The Supreme Court sharpened the bite of laws regulating the scandal-plagued commodity business yesterday when it ruled that victims of fraud or manipulation in that rapidly expanding industry can sue for damages in the federal courts.

The 5-to-4 ruling subjects commodity futures brokers, merchants and even exchanges, such as the Chicago Board of Trade and the New York Mercantile Exchange, to million- and billion-dollar private suits as well as government enforcement efforts.

Fought vigorously by the industry, this potential double-barreled oversight is especially important in a period of deregulation, because it frees traders from dependence on government agencies for enforcement of the laws designed to protect them.

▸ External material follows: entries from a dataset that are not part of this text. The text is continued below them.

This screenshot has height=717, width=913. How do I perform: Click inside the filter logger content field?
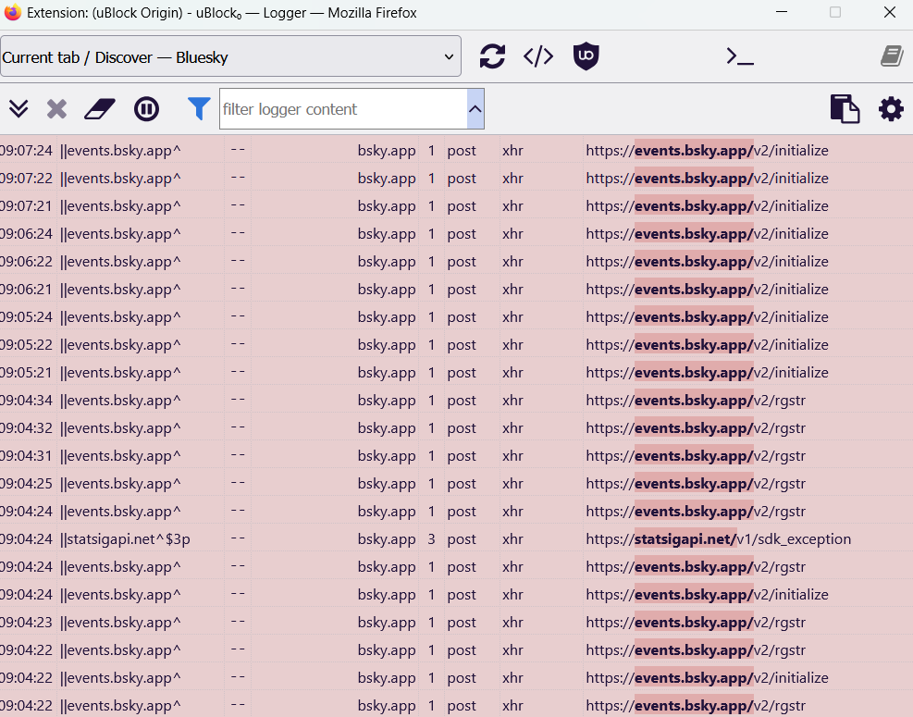[342, 109]

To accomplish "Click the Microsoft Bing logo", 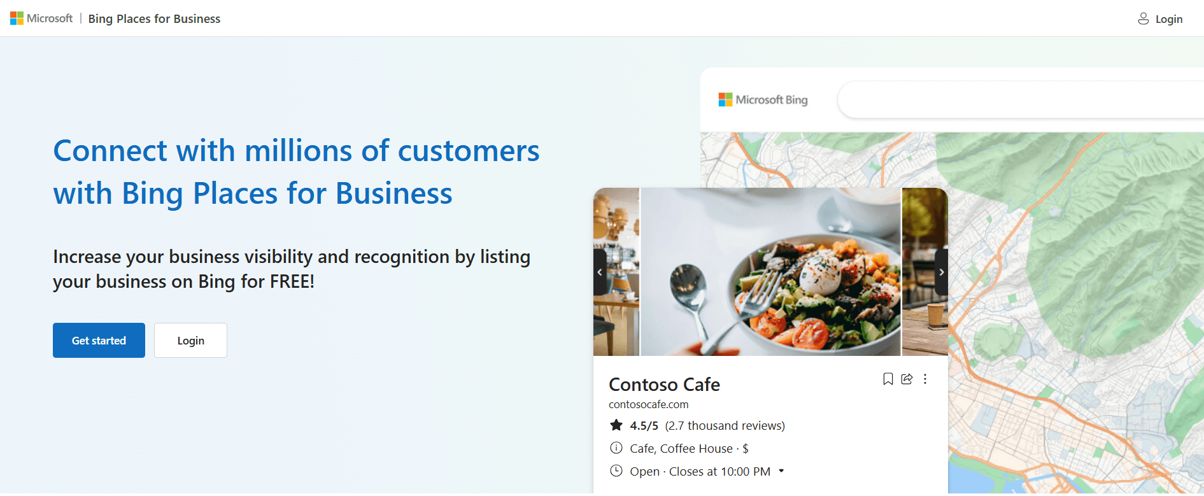I will click(x=763, y=99).
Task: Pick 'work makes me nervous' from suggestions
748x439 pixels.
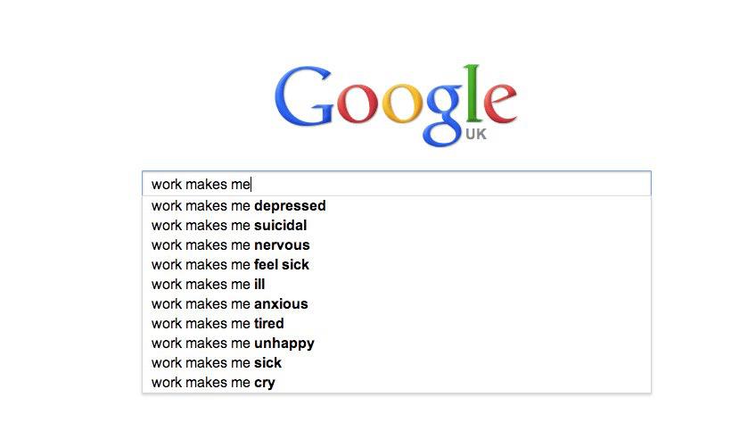Action: coord(397,245)
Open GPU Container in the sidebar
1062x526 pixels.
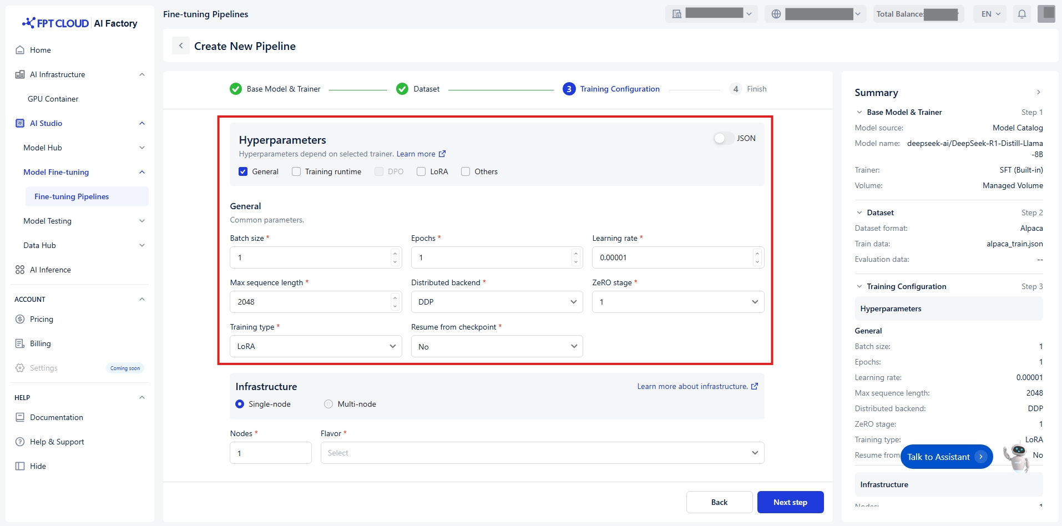(x=53, y=99)
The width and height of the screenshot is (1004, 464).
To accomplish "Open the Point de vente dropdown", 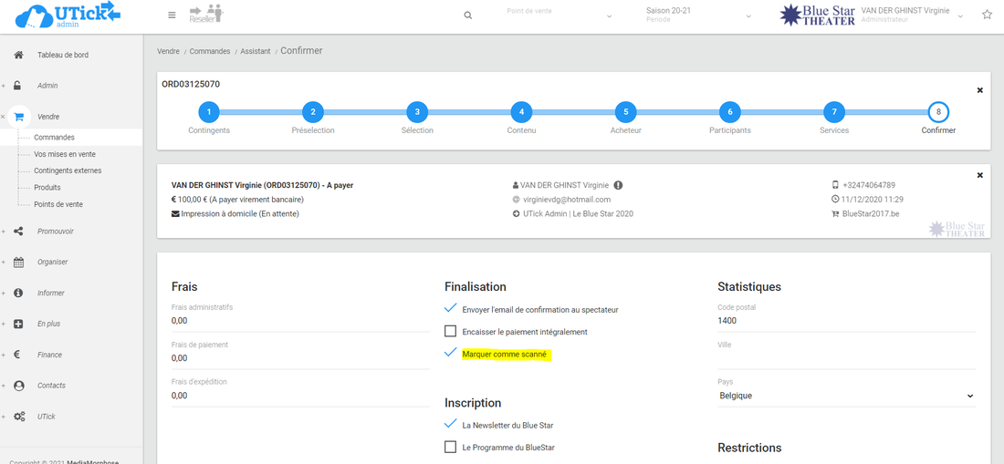I will tap(559, 15).
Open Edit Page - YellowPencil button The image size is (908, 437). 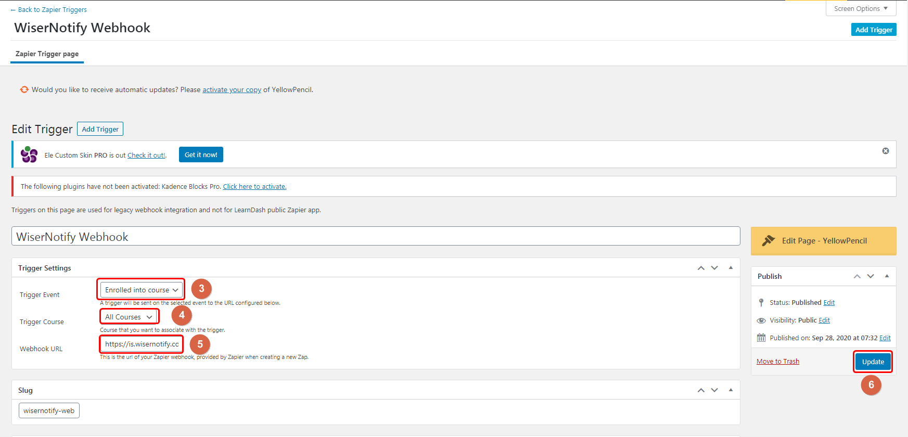(823, 241)
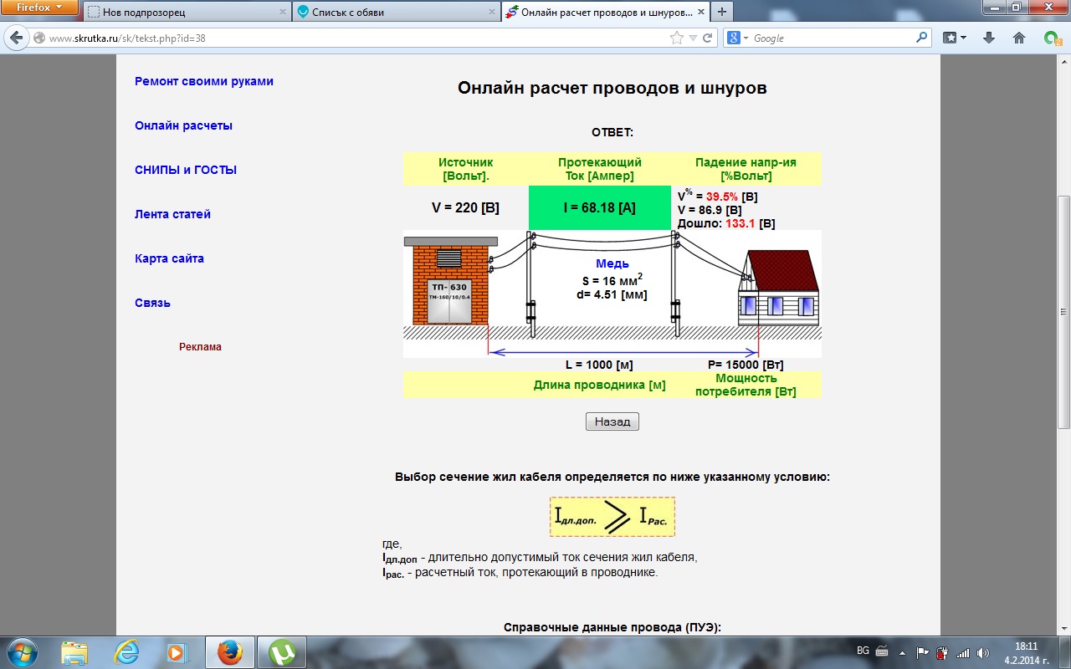The width and height of the screenshot is (1071, 669).
Task: Open a new tab with the plus button
Action: [x=721, y=12]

The decision is "a very significant incentive" for self-regulation by the industry, Mark D. Young, assistant general counsel for the Commodity Futures Trading Commission, said yesterday.

Industry lawyers said the ruling could produce a flood of costly lawsuits that would merely "disrupt" the regulatory framework.

The court's reasoning yesterday was also controversial in light of the current debate about judicial "intrusions" into the legislative realm. Justice John Paul Stevens, writing for the majority, said Congress' intention to allow private suits could be inferred from its silence on the subject and because it has never stopped lower federal courts from allowing the suits. (Some parties argue similarly to show Congress' approval for denying tax exemptions to segregated private schools.)

Justice Lewis F. Powell Jr., writing for the dissenters, said Stevens' approach was judicial overreaching "incompatible with our constitutional separation of powers."

In fact, Congress is currently considering the very questions the court ruled on yesterday in Merrill Lynch vs. Curran and New York Mercantile Exchange vs. Leist.

A number of suits were already backed up in the federal courts awaiting yesterday's ruling. Many of them stemmed from the one of the most widely publicized commodities crises: the dramatic rise and fall of silver prices that shook the nation's financial markets in 1980 and sparked an investigation of the billionaire Hunt family of Texas, which was trading in silver.

The ruling revolves around commodities futures contracts: agreements to purchase or sell quantities of grain, soybeans, potatoes, silver and other items at a specified future date for a specified price. These contracts are traded on exchanges, like the New York Mercantile Exchange, by brokers similar to stockbrokers and are bought and sold both by producers of these commodities and by speculators. The speculators never actually see the commodity they trade in.

Three of the four suits involved in yesterday's ruling stemmed from a highly publicized default by two leading potato processors, who failed to deliver approximately 100 million pounds of potatoes in May, 1976. Traders with contracts for the potatoes subsequently lost their investment and filed a series of lawsuits charging price manipulation by the potato processors and negligence on the part of the New York Mercantile Exchange for allegedly failing to enforce the rules to protect traders.

The fourth suit involved in the ruling was brought against Merrill Lynch, Pierce, Fenner & Smith by customers who lost money trading in commodities futures and accused the company of mismanaging their money and making untrue statements about their investments.

The issue of availability of "private causes of action" under various laws confronts the federal courts whenever Congress has failed to be explicit on the subject, which is most of the time. In the past few years, the court has generally declined to recognize a private right to sue in such cases.

Congress was silent in 1974 when it amended the Commodity Exchange Act, revising the regulatory framework for the industry. At that time, Stevens said yesterday, many federal courts had already allowed private suits in the commodities field. Knowing this, Congress did nothing about those court rulings, he said. That, combined with inferences drawn from the debate over the amendment, "persuasively indicates that preservation of the remedy was indeed what Congress actually intended," Stevens wrote.

Joining Powell in dissent were Chief Justice Warren E. Burger and Justices William H. Rehnquist and Sandra Day O'Connor.